99.99% of the time, the folks unsubscribed never notice. And it should be clear why: they weren’t bothering to read the newsletter, so they didn’t notice when it stopped.

The problem is that 0.01%. As I’ve discussed many times before, it’s impossible to tell that an email has been opened with 100% accuracy. A few people slip through the cracks — people who have been reading the newsletter, but for whom I’ve not been able to know that.

How do I know who reads the newsletter? Two things:

  • Each newsletter has at least one image in it – the logo at the top. If you allow images to be displayed, then when you view the newsletter, the logo is fetched, and I know you opened the newsletter.
  • The links in the newsletter that go to askleo.com include additional information letting me know it’s you. Click on any of those links to go to Ask Leo!, and not only do I know you visited the site, but I know you had to open the newsletter to do it.

Sometimes, for various reasons (I suspect security & privacy software), both methods fail.

WHY?

So, why do I do Spring cleaning?

In a word: spam. Or, more correctly, to decrease the odds the newsletter will end up in the spam folder for those people who do want it.

Fighting spam has become inconceivably complex. Mail services like Gmail, Hotmail, Yahoo and many others use many, many signals to determine what is and is not spam.

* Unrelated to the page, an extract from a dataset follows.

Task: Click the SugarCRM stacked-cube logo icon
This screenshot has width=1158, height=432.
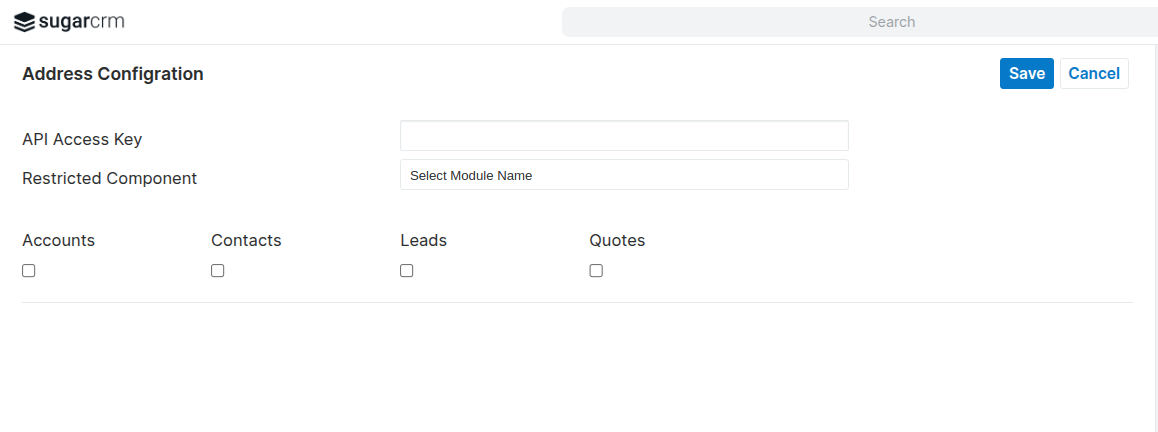Action: click(x=24, y=22)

One of those signals is “how many people bother to open this email?”. The fewer people that open it, the more likely it is to be spam – or at least something people don’t seem to want.

By removing those subscribers who aren’t opening the newsletter anyway, the “open rate”, and the overall reputation of the newsletter in the eyes of the mail services, goes up.

And more people who do open and read the newsletter get it without having to rescue it from their spam folder, or worse.

Unfortunately, as we’ve seen, there’s sometimes a very small amount of collateral damage.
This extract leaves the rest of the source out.